While tea has an impressive history stretching back 5,000 years, iced tea has a history stretching back only as far as the discovery of preserving ice. Picture of a tea garden in Munnar, Kerala. PHOTO: darter.in
Having spent the weekend maneuvering through tea plantations in Munnar, the drive brought back memories of conversations over tea here. There was the post on the complete tea experience – from planting a seed to hand plucking the tender green “silver tips” of the tea, to hand roasting and finally enjoying the “fruits” of one’s labor in distant Thailand. The one on the history of tea, too. And here is the account of how America popularized iced tea (we are betting on it being one of your go-to drinks), courtesy NPR’s The Salt:
You’d be forgiven for not knowing this, but Wednesday was National Iced Tea Day. And while it’s only an unofficial food holiday, it makes sense that Americans would set aside a day to celebrate this favorite summertime sip: We popularized it. Tea itself, of course, has been consumed in America since Colonial times. (Remember the Boston Tea Party?) But before you could drink iced tea, you needed ice — and that was a rare summer luxury until the early 1800s. New Englanders could cut large chunks of ice from frozen ponds and lakes in winter, then insulate it with sawdust so that it could last into the warmer months. But in the hot South, snow and ice didn’t exactly abound.

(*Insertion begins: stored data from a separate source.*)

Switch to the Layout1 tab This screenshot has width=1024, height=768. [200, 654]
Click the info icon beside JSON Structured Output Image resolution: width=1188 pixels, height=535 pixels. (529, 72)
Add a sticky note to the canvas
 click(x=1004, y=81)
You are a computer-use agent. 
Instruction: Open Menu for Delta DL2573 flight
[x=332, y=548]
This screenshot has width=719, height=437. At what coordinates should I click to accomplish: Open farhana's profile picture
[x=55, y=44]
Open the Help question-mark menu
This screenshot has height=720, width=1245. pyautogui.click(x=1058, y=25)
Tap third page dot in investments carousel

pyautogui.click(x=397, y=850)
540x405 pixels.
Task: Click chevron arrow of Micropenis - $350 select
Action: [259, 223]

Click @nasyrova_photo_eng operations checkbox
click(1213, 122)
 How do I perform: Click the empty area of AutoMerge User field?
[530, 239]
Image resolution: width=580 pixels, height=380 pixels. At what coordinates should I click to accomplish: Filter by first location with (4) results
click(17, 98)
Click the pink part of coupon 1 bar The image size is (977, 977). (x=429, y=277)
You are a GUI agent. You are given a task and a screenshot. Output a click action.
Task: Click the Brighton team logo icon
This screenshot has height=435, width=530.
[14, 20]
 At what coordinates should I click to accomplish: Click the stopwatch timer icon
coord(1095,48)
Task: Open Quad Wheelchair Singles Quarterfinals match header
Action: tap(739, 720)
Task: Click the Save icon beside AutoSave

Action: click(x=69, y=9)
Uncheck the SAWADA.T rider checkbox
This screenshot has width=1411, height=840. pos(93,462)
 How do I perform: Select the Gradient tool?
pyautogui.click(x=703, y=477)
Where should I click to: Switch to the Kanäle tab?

Then, around the turn of the 19th century, ice entrepreneurs from Northern U.S. states started shipping ice down to Southern states and the Caribbean. Americans would come to dominate the 19th century global ice trade. And there’s good reason to believe plenty of that ice was being used to serve tea on the rocks. Early recipes had more in common with the booze-laden Long Island iced tea* than the stuff Lipton sells. Indeed, Americans were drinking iced tea in the form of alcohol-drenched punches at least as far back as the Colonial era.
Read the whole article here.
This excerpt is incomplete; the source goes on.